– Поэтому мы, «серьезные» психиатры, пытаемся, шаря в джунглях человеческого разума, отличить там правду ото лжи. Я часто помогаю полицейским на допросах. Самое удивительное, что иногда подозреваемые так убеждают себя в собственной лжи, что даже детекторы оказываются бесполезными.
Рене читает этикетки на колбах с мозгами: фамилии, даты, часто недавние.
– Как же установить истину? Как узнать, кто врет? Скажу без хвастовства, что достиг в этом неплохих результатов. 80 % успеха! Знаете почему? Потому что я в курсе всех открытий в области изучения мозга, и особенно памяти. Это я к тому, что вы в хороших руках. Я сделаю все, чтобы вас вылечить. Хотите вы этого или нет, но, уж поверьте, благодаря мне вам полегчает.
Всем своим видом человек в белом халате выражает приветливость и убежденность.
– По словам Элоди, ваша проблема – гипнотическое внедрение, сначала травмировавшее вас, а потом доведшее до убийства. Бездомного, кажется. Потом вы напали на ученика. Все это – из-за мысли-паразита. Ложное воспоминание – мне это очень интересно, – всплывающая «прошлая жизнь»!
Он произносит это словосочетание с наслаждением, чуть ли не причмокивая.
– Обожаю! А вы везунчик, вы попали к специалисту не просто по воспоминаниям, а по стиранию ложных воспоминаний. Поверьте, здесь творят чудеса.
Кабинет и колбы с мозгами озаряет вспышка молнии. За ударом грома следует взрыв безумного хохота пациента, содержащегося где-то неподалеку. Рене невольно ежится.
Он уже вспомнил, где слышал имя Максимилиана Шоба.
Он забивается глубже в кресло. Максимилиан Шоб берет папку с надписью «Рене Толедано» и читает, вдохновенно кивая.

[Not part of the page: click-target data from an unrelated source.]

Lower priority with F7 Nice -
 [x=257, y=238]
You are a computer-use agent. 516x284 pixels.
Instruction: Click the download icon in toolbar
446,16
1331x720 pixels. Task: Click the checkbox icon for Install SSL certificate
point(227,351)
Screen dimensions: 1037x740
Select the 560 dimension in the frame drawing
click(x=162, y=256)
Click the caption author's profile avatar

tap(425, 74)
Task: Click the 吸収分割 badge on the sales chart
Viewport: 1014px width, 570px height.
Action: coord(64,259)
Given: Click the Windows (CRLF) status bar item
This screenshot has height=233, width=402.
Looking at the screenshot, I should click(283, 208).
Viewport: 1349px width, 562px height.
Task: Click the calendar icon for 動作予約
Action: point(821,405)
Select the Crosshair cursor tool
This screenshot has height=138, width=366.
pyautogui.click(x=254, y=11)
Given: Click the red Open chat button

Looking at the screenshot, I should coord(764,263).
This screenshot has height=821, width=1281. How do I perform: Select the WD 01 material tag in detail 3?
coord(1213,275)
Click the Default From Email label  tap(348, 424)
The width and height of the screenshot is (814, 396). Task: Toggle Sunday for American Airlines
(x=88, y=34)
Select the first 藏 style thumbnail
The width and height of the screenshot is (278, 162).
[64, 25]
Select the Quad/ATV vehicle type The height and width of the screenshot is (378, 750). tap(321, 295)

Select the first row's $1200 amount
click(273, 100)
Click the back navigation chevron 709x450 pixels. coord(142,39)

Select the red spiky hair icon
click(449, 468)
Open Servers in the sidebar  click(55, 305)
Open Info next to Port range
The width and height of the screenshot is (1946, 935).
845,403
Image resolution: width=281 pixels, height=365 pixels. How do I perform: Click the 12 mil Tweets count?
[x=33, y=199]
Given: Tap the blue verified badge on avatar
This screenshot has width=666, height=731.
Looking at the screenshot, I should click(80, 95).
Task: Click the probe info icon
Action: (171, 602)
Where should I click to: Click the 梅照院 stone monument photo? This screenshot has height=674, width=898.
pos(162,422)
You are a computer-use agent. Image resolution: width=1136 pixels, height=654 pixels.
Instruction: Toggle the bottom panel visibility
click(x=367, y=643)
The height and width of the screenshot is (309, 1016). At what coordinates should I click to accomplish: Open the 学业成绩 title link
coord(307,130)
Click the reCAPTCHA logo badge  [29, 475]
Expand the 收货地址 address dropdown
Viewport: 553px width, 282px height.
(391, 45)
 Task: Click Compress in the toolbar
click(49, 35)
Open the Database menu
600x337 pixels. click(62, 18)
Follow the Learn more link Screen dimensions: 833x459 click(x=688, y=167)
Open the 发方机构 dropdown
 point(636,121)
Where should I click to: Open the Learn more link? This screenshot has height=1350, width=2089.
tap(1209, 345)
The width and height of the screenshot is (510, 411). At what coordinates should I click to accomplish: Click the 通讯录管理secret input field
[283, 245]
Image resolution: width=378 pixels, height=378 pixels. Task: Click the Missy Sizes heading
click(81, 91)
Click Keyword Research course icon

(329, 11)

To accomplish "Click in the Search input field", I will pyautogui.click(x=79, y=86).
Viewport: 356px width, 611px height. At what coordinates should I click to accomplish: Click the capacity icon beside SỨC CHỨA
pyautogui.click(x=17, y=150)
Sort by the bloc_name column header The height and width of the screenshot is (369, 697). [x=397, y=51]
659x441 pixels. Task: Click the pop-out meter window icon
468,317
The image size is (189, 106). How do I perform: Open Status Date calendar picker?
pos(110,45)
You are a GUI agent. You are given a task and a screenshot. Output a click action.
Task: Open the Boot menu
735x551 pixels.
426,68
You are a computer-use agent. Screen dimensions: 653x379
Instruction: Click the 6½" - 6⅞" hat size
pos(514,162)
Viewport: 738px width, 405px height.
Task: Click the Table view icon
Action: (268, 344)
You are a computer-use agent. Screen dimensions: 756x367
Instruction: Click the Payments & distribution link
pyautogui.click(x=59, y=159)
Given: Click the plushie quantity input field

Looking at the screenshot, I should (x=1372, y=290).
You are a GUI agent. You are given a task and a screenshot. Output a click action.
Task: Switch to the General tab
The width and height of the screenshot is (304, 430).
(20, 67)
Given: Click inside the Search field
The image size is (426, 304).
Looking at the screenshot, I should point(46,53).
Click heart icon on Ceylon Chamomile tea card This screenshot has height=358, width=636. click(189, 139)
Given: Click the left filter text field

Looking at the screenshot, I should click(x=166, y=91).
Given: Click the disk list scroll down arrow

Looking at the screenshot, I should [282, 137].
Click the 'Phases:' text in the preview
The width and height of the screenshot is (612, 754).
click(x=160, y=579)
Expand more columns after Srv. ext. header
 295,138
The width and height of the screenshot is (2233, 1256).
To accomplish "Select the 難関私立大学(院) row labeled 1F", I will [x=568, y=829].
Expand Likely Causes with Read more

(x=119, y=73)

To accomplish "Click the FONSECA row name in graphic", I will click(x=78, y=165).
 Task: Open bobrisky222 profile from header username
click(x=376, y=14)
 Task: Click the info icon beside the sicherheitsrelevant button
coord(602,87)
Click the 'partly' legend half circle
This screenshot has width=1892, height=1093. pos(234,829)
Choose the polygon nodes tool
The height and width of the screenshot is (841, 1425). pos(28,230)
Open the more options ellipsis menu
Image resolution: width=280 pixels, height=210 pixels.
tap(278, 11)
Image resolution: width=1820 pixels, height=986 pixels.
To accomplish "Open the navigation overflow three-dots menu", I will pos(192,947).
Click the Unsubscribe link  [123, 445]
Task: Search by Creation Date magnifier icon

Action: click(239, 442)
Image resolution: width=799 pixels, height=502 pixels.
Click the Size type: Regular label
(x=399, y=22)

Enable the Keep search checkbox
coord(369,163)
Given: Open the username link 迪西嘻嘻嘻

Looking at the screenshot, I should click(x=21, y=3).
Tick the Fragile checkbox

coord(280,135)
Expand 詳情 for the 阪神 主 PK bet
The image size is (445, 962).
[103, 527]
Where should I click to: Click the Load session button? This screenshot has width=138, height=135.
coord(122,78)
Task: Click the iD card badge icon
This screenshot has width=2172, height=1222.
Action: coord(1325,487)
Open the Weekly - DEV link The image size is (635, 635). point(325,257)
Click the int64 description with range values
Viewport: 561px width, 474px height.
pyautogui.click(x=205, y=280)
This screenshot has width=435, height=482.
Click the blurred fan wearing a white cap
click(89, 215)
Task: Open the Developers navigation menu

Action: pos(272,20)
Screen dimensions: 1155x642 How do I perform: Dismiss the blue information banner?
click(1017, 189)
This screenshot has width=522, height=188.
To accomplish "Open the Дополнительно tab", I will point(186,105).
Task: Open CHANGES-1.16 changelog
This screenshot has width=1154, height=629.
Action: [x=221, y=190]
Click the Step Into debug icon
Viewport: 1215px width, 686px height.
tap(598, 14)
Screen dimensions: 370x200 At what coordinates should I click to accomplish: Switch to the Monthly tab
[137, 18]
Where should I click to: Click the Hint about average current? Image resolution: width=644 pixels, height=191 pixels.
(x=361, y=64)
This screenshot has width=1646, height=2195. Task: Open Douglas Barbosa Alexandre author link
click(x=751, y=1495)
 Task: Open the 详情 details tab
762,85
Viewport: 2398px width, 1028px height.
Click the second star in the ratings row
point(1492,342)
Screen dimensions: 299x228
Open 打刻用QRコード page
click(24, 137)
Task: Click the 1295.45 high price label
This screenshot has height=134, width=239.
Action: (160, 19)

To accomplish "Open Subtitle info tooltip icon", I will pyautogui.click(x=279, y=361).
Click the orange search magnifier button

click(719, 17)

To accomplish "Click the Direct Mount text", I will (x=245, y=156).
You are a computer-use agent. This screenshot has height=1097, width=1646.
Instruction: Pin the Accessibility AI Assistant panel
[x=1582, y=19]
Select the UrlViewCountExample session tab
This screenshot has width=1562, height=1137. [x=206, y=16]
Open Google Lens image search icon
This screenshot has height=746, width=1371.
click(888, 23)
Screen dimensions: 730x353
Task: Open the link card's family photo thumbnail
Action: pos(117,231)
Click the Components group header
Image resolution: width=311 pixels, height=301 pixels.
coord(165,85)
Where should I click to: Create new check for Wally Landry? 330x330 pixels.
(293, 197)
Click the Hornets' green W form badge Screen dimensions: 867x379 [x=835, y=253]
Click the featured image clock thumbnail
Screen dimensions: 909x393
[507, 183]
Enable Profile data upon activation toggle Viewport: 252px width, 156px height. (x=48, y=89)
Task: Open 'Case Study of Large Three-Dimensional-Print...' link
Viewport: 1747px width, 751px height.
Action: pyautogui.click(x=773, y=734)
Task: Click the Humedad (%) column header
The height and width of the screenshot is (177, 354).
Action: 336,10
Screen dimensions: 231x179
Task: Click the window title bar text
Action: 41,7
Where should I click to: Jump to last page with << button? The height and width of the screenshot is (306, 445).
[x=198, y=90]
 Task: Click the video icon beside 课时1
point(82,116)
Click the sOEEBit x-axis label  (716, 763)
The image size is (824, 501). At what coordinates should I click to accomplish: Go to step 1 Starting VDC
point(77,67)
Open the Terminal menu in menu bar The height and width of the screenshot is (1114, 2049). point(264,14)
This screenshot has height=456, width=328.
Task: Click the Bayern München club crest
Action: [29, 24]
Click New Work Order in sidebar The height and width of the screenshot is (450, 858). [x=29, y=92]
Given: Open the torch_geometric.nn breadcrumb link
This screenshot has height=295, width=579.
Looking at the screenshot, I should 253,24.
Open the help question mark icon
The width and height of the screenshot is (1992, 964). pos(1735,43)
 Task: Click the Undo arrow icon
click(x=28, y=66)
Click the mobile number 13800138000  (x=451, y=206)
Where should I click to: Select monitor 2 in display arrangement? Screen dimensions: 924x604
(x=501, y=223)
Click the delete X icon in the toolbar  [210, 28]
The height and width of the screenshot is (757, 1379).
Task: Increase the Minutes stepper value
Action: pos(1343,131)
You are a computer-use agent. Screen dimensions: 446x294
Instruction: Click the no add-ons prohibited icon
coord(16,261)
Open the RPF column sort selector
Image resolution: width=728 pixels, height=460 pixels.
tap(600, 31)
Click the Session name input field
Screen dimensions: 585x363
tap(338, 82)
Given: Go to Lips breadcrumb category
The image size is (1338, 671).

– Если вы намерены накачать мою голову враньем и таким способом вылечить, то учтите, я в курсе ваших методов.
– От Элоди?
Доктор Шоб в прекрасном настроении.
– Это правда, – начинает он, сплетая длинные пальцы, – у нас с мадемуазель Теске был, что называется, период «взаимного познания». И все же, можете не сомневаться, я ее вылечил. Если бы не я, лежать бы ей сейчас под шестифутовым слоем сырой земли. Вам известно, что она оказалась у меня после трех попыток самоубийства? Ее родители были в отчаянии. Гибель пожилого дядюшки стала платой за спасение ее молодой жизни. Я не считаю себя виноватым, меня не предупредили, что у него бывали проявления маниакально-депрессивного психоза. Я не могу исцелить сразу всех.
Он снова весело смеется.
Учитель истории встает и идет к двери, но стоящий за ней санитар с телосложением борца ловит его и заставляет снова сесть.
– Требую встречи с моим адвокатом, – говорит Рене.
– Понимаю ваши сомнения, мсье Толедано. Больные всегда страшатся выздоровления, болезнь им мила. Некоторые хромые не желают нормально ходить. И вообще, история прежней жизни – это весьма увлекательно.
По коридору снова прокатывается смех безумца, потом его заглушает удар грома. Смех Максимилиана Шоба призван, кажется, перекрыть гром.
– Кто из нас не придумывал себе прошлые жизни? Взять хоть меня: в прежних жизнях я представляю себя знаменитым спортсменом. Скорее всего, теннисистом. Не исключается также воин или первопроходец.
– Я не желаю здесь оставаться, – заявляет Рене.
– Предпочитаете тюрьму? Бросьте, мсье Толедано, поверьте, после моего лечения все наладится.
– Надеюсь, после наших сеансов вы выйдете посвежевшим и сможете успешнее преодолевать неприятности вашей учительской жизни. Поверьте, мне все чаще приходится иметь дело с людьми вашей профессии. Бедняги, им здорово достается. Это занятие уже не назовешь престижным. Можно даже назвать его неблагодарным. Чтобы терпеть детей, нужны железные нервы. Лично у меня их нет, и я не хочу их заводить.
– Считайте, что мы будем вместе трудиться ради вашего блага, чтобы предоставить вашему адвокату аргументы, оперируя которыми он добьется вашего освобождения.
Но Рене непоколебим.
– Как я погляжу, вас терзают сомнения, мсье Толедано? Это так?
Доктор Шоб встает и прохаживается по кабинету, приглаживая падающую ему на лоб длинную светлую прядь.